During the studies, reduced viraemia against SBV was observed in sheep vaccinated once and prevention of viraemia was observed in cattle vaccinated twice, whereas all animals in the control groups developed infection and became viraemic.

In studies to date, Bovilis SBV has been shown to be efficacious in cattle and sheep.

The vaccine is based on wild-type SBV that has been inactivated and contains an adjuvant that stimulates the immune response. The vaccine will be available in 20ml and 100ml vials. Bovilis SBV is indicated for the active immunisation of cattle to prevent viraemia against SBV and for the active immunisation of sheep to reduce viraemia against SBV.

MSD Animal Health will continue to provide resources and services for the latest disease research. According to KJ Varma, Senior Vice President, Research & Development, MSD Animal Health. "We are committed to working closely with the livestock community to ensure the well-being of their animals."

NFU Scotland President, and qualified vet, Nigel Miller said: “With a significant number of Scottish livestock likely to be exposed to Schmallenberg virus this summer it is great that our farmers now have the choice to vaccinate and protect their animals.

“The vaccine against SBV is a tool that allows farmers, in discussion with their vets, to proactively manage their animals against exposure to the virus when previous strategies could only be based around breeding in times of low midge and viral activity. While it is easier for sheepkeepers to consider putting rams out later in the year, for most cattle farmers delayed breeding is not an option and, depending on disease risk, vaccination may be of use.

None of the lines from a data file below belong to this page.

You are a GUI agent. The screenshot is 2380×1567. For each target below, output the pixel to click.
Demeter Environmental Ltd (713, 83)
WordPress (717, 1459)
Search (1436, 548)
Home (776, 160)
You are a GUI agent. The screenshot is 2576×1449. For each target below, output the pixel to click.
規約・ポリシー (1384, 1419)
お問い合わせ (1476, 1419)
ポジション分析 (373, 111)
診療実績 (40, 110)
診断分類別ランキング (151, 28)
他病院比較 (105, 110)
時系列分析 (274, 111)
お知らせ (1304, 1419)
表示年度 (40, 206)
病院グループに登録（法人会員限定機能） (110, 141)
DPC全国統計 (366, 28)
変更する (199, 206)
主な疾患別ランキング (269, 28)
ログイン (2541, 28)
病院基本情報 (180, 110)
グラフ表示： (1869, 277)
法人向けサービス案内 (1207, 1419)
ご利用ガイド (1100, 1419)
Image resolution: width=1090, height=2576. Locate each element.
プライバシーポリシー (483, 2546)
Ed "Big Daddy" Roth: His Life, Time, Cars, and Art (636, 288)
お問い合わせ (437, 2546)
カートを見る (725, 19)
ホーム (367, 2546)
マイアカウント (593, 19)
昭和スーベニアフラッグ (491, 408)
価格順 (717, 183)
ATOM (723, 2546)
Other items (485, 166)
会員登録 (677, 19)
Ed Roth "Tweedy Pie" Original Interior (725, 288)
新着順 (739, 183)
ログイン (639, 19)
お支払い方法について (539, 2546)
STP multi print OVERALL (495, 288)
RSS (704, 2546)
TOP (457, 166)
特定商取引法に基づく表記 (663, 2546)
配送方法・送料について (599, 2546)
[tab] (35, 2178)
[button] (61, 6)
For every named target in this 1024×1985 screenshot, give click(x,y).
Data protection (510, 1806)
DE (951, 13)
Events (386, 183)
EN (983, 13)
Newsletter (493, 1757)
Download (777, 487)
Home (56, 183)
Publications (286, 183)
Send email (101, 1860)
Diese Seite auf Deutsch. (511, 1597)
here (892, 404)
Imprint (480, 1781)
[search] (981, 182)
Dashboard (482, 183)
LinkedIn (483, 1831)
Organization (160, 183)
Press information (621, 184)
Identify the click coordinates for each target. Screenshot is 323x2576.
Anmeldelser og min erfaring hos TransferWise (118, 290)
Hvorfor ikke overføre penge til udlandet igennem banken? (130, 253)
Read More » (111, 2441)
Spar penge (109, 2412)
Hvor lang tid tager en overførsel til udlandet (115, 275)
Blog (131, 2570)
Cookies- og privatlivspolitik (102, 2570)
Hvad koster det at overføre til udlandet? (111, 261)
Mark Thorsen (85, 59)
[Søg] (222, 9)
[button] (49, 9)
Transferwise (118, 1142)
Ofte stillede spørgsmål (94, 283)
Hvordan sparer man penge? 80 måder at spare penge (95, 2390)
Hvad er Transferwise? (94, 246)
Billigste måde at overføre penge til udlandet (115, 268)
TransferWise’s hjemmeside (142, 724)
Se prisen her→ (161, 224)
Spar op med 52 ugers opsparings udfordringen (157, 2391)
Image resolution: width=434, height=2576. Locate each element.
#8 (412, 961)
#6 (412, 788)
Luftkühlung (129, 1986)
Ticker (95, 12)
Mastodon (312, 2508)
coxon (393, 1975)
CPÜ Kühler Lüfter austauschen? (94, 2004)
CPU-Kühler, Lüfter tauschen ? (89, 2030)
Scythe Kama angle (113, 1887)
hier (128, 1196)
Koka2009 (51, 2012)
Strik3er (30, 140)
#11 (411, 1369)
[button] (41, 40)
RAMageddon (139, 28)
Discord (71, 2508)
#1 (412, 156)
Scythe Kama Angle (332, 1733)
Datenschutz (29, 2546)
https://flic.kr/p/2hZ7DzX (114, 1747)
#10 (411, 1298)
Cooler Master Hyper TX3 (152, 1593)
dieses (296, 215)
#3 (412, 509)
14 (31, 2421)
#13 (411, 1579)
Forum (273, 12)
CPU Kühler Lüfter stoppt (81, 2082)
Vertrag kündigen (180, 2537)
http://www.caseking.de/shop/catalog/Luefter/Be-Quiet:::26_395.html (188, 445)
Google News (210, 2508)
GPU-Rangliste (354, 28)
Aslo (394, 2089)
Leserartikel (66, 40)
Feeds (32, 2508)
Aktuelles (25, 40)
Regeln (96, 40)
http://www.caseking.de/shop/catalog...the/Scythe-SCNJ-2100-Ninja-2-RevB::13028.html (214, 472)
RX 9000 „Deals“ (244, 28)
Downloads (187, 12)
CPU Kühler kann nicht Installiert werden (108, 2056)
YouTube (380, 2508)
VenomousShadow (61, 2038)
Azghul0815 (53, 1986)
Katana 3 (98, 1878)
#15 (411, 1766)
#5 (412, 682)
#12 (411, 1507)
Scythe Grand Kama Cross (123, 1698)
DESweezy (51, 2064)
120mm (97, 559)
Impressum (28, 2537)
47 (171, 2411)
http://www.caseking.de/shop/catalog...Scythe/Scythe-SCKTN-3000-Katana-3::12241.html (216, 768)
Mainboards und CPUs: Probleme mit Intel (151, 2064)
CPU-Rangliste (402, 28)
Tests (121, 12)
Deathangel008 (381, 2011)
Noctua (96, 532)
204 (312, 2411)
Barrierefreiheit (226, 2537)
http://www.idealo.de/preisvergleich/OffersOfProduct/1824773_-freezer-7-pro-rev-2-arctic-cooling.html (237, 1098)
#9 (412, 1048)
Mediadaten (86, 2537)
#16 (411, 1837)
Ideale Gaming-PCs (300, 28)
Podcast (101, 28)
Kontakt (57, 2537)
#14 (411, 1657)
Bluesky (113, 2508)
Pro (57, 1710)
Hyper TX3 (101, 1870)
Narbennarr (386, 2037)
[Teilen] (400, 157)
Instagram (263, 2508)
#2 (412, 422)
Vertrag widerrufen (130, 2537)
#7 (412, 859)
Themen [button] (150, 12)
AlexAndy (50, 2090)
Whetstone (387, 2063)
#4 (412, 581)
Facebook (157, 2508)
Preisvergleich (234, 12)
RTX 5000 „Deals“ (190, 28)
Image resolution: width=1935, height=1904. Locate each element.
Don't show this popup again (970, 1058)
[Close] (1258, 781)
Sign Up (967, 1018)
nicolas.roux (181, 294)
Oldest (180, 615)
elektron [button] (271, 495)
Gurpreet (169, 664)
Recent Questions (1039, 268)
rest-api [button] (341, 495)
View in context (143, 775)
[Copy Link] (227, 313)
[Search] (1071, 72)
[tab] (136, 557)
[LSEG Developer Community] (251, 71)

“The first results from our ongoing surveillance of dairy herds across Scotland suggests that the vast majority of our livestock remain naive to SBV. Cold weather ensured that the virus only made sporadic incursions into South West Scotland last winter.

“However, we know the virus can over-winter and with temperatures now rising, there is likely to be more activity in the coming months. We will continue to monitor our network of dairy herds across Scotland to track the spread of SBV to allow farmers and vets the chance to plan their strategies for dealing with the disease.

“Our experience and knowledge of SBV is less than three years old and researchers across Europe continue to learn more about the virus each month. It is a credit to the scientists and licencing authorities that a vaccine has been developed and made available in such a relatively short time and that vaccine may prove to be a potent shield against this disease."